I think this circuit covers most of the body's movement patterns. Push/Pull/Squat/Hinge/Core. At all times the emphasis for the exercise repetitions should be on smoothness or elegance if you like. Focus on your breathing whilst performing the exercises breathing out on exertion and in on recovery. This works for me but may not for you. Good breathing tends to regulate pace of repetitions.
3 Workouts a Week
Perform 5 circuits with 5 repetitions of each exercise on each side (left and right). The only exception is the Goblet Squats which will be 10 reps as you are standing on both legs. Of course you can perform the Goblet Squat with one foot resting on a bench/chair behind you in which case it will be 5 repetitions on left and right. Make sure the working foot is a fair distance from the chair.

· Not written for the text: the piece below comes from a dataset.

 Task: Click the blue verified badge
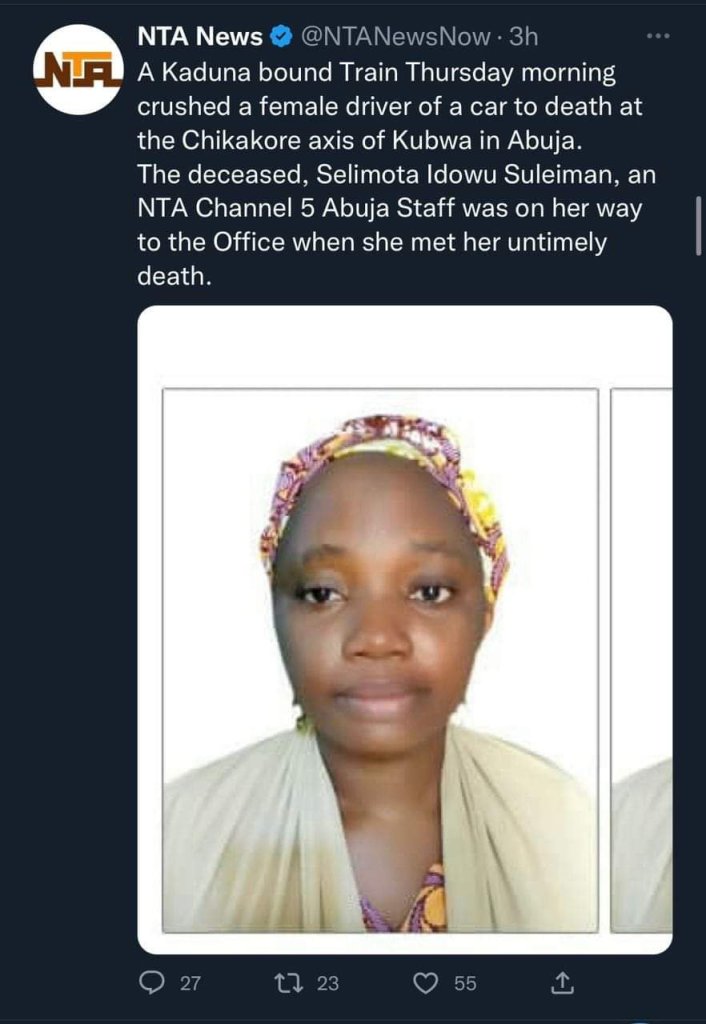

After a week increase repetitions to 6 each side and try and increase weekly by 1 repetition until you are able to perform 10 repetitions. Then start thinking about a heavier dumbbell. (2.5kg increment would work). Re-start with 5 repetitions.
4 or More Workouts a Week
If you are one of those eccentrics who like to train more frequently every week then the following protocol might be appropriate.
Take a pack of playing cards (Oh God I hear you think, if you've read my stuff before, not them again! What is he, a retired croupier from Vegas?). Use the following:
CLUBS = 2 circuits
DIAMONDS = 3 circuits
HEARTS = 4 circuits
SPADES = 5 circuits
Shuffle the cards. Turn over the top card. If it is a Club then you will perform 2 circuits of 5 per side for each exercise. If it is a Diamond the perform 3 circuits and so on. Train 4 or more days a week. Increase repetitions by one every week (two for the Goblet Squat) until you get to 10 repetitions per exercise, then think about a tad more weight where applicable. The beauty of this protocol is there are light, medium and heavy days built in. You might even want to chop and change so that an easy day follows one of those festive nights out!!
I think all ages can perform these circuits which provide a fair level of muscular conditioning and endurance reducing risk of injury and performance of every day life.
It may not be the most scientific programme in the world, but it's simple. It can easily fit into your Yuletide schedule (or longer if you like). It will keep movement patterns ticking over despite the ravages you may or may not inflict on yourselves over the Festive Season.
Many thanks to Mike Boyle, Gray Cook and Dan John who provided the ideas for the circuit exercises.